◆ Required action ◆
Please state how many lines of the data contain "computer". The number by itself is enough.

◆ Supplied material ◆
>>>

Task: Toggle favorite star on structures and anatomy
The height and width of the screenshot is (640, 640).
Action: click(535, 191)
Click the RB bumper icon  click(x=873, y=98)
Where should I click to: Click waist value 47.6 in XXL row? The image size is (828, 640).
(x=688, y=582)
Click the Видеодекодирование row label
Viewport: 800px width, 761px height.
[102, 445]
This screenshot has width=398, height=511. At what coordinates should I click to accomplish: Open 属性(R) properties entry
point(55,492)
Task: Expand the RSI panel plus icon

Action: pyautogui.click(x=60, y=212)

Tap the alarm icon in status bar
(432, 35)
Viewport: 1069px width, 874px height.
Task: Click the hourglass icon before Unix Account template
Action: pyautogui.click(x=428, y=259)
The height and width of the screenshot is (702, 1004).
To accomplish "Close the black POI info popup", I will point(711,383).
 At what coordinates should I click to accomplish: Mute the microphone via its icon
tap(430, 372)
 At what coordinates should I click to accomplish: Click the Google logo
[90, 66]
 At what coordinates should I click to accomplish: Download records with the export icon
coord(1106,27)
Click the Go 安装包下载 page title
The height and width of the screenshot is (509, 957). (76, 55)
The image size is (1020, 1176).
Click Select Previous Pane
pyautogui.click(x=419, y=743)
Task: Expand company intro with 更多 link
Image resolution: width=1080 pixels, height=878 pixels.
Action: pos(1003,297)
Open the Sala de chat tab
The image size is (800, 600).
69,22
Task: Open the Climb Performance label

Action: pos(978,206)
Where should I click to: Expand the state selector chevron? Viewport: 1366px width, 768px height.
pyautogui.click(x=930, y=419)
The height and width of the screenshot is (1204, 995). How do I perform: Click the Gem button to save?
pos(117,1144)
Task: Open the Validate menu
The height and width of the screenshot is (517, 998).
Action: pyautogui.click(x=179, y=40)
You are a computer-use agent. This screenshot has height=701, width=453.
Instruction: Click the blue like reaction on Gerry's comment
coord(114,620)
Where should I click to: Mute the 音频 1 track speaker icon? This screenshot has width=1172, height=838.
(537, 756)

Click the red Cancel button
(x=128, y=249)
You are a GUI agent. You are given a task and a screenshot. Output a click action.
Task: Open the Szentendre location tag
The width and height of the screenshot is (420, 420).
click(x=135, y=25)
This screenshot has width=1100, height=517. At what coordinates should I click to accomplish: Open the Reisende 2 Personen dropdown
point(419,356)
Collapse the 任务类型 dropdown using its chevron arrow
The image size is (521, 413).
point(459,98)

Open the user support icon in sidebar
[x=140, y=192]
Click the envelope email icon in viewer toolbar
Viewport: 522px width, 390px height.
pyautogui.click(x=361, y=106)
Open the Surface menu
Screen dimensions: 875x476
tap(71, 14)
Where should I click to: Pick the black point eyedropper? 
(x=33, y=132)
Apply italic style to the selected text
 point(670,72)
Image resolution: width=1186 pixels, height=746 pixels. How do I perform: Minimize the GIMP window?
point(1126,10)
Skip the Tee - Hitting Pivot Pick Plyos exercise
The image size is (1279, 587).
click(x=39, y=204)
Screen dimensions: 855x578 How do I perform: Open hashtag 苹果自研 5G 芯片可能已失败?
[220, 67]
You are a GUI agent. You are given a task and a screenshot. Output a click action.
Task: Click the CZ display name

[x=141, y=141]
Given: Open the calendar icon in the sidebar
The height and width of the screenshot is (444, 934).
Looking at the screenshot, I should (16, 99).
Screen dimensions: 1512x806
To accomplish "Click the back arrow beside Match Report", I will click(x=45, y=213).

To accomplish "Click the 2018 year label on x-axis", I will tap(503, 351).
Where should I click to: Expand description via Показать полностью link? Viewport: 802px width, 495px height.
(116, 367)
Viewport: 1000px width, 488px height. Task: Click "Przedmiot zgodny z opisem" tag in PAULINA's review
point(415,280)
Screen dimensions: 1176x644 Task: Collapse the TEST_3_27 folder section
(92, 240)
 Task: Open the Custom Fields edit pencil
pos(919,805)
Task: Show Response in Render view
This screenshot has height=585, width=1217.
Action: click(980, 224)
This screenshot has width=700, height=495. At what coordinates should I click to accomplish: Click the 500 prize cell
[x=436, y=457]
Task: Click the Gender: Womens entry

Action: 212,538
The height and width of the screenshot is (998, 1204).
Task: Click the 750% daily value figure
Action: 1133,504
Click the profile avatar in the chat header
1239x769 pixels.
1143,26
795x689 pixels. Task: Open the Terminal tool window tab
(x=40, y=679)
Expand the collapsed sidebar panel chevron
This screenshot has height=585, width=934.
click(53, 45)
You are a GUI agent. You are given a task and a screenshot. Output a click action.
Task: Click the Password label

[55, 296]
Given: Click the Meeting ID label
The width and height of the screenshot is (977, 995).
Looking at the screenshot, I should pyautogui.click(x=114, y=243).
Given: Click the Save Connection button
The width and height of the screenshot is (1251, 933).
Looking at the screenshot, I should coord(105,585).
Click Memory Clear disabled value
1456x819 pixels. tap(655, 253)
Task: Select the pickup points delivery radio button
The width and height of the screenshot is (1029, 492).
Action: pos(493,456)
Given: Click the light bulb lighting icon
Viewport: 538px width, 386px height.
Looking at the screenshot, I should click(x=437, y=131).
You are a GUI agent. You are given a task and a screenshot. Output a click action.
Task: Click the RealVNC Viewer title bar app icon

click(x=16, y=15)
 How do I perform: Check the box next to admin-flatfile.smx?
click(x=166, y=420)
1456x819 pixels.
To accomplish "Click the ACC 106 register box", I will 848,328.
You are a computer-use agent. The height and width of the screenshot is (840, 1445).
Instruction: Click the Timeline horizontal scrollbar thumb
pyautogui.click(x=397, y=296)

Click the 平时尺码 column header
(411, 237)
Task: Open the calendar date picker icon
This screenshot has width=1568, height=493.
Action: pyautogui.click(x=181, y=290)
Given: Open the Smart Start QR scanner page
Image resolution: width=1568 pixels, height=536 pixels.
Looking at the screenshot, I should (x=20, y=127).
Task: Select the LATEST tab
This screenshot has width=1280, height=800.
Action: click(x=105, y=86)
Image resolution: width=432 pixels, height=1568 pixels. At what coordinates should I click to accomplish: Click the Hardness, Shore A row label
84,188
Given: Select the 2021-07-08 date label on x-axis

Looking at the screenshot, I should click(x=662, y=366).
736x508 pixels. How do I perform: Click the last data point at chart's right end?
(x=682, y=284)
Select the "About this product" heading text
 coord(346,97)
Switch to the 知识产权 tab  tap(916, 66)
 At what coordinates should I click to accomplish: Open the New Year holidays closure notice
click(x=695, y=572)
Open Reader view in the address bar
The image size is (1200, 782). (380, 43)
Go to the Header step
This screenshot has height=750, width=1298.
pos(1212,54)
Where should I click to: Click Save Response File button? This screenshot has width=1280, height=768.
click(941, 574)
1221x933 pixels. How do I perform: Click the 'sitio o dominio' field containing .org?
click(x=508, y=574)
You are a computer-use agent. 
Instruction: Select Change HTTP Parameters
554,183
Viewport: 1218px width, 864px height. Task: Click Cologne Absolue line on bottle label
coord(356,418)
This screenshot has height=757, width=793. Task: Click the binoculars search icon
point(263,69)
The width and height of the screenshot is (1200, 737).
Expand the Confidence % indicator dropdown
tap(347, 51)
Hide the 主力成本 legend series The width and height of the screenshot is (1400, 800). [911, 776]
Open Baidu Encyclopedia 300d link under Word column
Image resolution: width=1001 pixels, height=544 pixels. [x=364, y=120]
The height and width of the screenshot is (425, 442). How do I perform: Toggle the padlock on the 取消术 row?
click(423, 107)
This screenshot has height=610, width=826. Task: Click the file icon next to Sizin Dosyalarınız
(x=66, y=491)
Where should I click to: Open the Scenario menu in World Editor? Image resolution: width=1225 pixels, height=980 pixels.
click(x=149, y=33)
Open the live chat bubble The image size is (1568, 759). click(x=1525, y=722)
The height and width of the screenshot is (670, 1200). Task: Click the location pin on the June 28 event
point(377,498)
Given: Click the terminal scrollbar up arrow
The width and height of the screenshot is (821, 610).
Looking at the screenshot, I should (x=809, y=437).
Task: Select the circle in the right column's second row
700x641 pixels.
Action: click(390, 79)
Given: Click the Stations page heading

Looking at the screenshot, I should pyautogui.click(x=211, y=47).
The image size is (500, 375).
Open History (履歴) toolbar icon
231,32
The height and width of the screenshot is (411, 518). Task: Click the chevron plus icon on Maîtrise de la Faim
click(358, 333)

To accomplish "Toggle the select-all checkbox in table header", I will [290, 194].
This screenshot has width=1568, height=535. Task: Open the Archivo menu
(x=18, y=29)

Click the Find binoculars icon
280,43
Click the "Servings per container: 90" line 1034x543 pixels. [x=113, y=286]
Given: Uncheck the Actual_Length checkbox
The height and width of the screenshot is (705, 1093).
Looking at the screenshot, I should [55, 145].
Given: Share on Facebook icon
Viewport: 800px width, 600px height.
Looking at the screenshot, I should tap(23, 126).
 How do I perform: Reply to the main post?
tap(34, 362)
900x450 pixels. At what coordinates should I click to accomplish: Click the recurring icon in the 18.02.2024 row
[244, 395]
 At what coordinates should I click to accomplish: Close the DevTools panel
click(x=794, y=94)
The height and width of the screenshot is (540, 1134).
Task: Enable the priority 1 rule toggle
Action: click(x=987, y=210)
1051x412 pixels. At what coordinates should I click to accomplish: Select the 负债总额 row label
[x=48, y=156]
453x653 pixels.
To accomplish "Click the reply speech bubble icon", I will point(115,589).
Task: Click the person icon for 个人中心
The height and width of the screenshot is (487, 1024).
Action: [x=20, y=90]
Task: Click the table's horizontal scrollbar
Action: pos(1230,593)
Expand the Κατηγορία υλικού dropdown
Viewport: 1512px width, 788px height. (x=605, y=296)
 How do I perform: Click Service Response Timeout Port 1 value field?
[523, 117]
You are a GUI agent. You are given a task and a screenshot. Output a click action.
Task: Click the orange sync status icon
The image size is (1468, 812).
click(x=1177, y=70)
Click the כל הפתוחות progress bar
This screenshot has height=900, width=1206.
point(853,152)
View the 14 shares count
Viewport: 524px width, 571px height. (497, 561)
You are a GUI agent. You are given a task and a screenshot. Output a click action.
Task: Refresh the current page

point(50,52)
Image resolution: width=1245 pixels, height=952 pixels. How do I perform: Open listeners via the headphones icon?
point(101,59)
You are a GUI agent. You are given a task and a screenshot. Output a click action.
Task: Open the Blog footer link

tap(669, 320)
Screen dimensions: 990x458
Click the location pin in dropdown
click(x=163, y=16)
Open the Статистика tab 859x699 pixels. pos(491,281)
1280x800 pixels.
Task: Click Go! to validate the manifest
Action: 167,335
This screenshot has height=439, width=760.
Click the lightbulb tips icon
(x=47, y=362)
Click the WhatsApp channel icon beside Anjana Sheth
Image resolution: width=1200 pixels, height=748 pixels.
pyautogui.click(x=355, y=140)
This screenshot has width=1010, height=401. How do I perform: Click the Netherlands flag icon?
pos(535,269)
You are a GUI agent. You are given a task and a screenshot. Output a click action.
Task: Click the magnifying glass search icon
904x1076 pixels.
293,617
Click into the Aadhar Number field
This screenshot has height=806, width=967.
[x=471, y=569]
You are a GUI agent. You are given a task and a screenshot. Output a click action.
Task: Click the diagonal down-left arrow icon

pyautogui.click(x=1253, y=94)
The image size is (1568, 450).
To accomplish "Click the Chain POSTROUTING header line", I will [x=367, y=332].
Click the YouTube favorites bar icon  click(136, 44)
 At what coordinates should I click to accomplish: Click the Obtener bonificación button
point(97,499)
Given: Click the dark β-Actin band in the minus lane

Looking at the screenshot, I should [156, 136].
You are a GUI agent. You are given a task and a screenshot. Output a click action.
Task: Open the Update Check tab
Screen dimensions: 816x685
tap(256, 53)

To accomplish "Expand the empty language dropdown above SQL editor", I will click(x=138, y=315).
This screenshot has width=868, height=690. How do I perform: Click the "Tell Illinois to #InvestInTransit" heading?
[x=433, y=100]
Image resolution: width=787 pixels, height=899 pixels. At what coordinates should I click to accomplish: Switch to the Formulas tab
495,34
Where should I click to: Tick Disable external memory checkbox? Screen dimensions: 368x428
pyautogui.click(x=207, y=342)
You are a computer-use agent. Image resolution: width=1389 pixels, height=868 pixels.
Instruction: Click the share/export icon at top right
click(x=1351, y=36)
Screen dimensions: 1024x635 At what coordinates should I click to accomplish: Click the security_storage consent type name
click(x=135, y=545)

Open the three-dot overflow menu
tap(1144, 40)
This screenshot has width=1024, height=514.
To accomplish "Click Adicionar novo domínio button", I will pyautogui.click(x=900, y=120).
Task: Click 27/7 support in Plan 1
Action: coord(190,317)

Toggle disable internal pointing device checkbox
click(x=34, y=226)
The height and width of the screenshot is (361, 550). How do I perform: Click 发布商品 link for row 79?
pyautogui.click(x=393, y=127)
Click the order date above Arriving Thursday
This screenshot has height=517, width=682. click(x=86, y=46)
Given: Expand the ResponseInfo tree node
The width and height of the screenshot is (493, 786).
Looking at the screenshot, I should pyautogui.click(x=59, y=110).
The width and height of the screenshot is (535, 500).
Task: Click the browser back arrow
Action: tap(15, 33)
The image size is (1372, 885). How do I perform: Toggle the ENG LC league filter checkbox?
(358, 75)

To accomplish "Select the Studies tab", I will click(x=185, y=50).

<<<

◆ Written solution ◆
4